Some long-awaited changes will soon be arriving at Fort Worth farmers markets.
The City Council on Tuesday approved two ordinance changes that will lessen restrictions on the markets and allow them to open in new areas.
Instead of paying a fee for every appearance at a market, some vendors instead will pay a simple annual fee of $175. Market organizers hope the change will bring in more small businesses to sell goods and foods.
The kinds of foods are also expanding. Eggs, meats and dairy products can now be sold as long as they follow appropriate health code rules.
Gwin Grimes, North Central Texas Farmers Market Corp. president, said customers had asked her and others about the lack of meat products sold at Fort Worth markets. Under the old rules, products such as eggs, meats and dairy products could not be sold unless the city gave prior approval.

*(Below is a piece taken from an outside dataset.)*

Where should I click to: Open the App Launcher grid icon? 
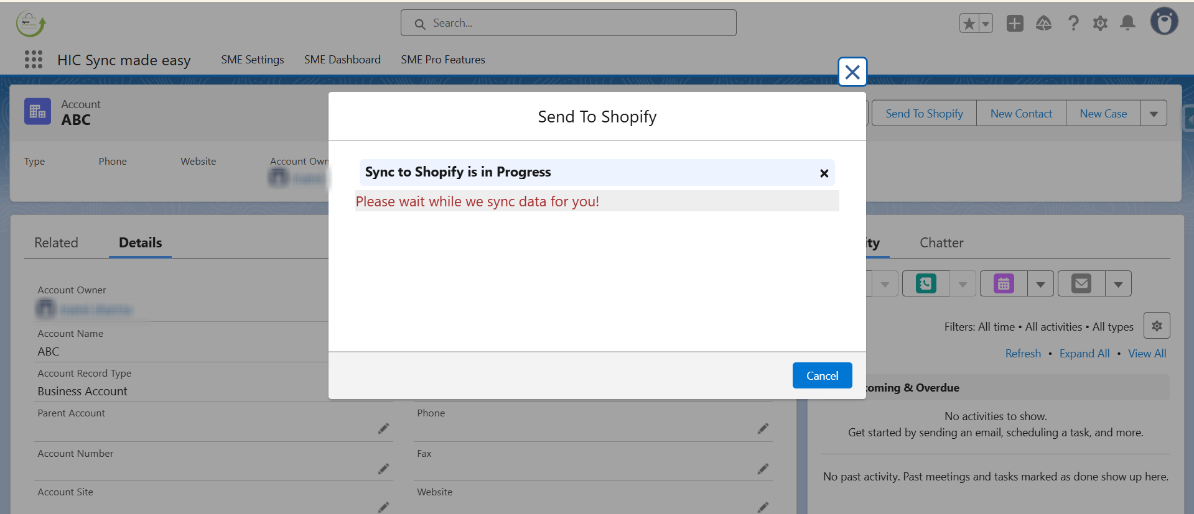pyautogui.click(x=34, y=60)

"Anything beyond uncut fresh fruits and vegetables had to be OK'd by the city on an individual basis," Grimes said. "Now we have a blanket policy in place that's very clear and easy to understand."
Grimes said the strict rules on what could be sold, as well as the fees, were limiting at times. She said she hopes the changes will lead more farmers and small businesses at the various markets held downtown and at the Benbrook Traffic Circle.
"We want to increase the access to locally grown, healthy foods to make them more available to residents of Fort Worth," she said.
The council also voted to amend the zoning ordinance that determines where farmers markets can be located. Under the previous ordinance, they could only be in industrial-zoned locations.
The Cowtown Farmers Market got special approval for its downtown location last year after Grimes worked with several city departments.
The new zoning rules allow for the markets everywhere from neighborhoods to central business district zoning.
The changes were greeted with high-fives and smiles at the first Cowtown Farmers Market of the year.
"It'll be a huge savings for us," said Mary Samudio, owner of Hot Tamalez. "I'm excited."
Samudio, who has been coming to farmers markets for years to sell tamales, said the weekly cost of $100 in fees has been adding up has meant that she needs to sell even more every week.
But the changes will have a significant financial benefit to her small business, she said.
"It's going to be great for us," Samudio said. "Instead of $50 every single time we did a market, we're down to one small price."
The annual permit for vendors could drop, Grimes said. The state Legislature is looking at capping that fee at $50, she said.
Elmer DePaula, consumer health manager for the city's code compliance department, said city staff worked with the markets for two to three years to help develop an ordinance that is leaving everyone satisfied in what he called a win-win situation.
The ordinance changes will go into effect shortly.
The downtown farmers market runs every Tuesday from 9 a.m. to 1 p.m. There are also markets on Wednesday and Saturday at the Benbrook Traffic Circle.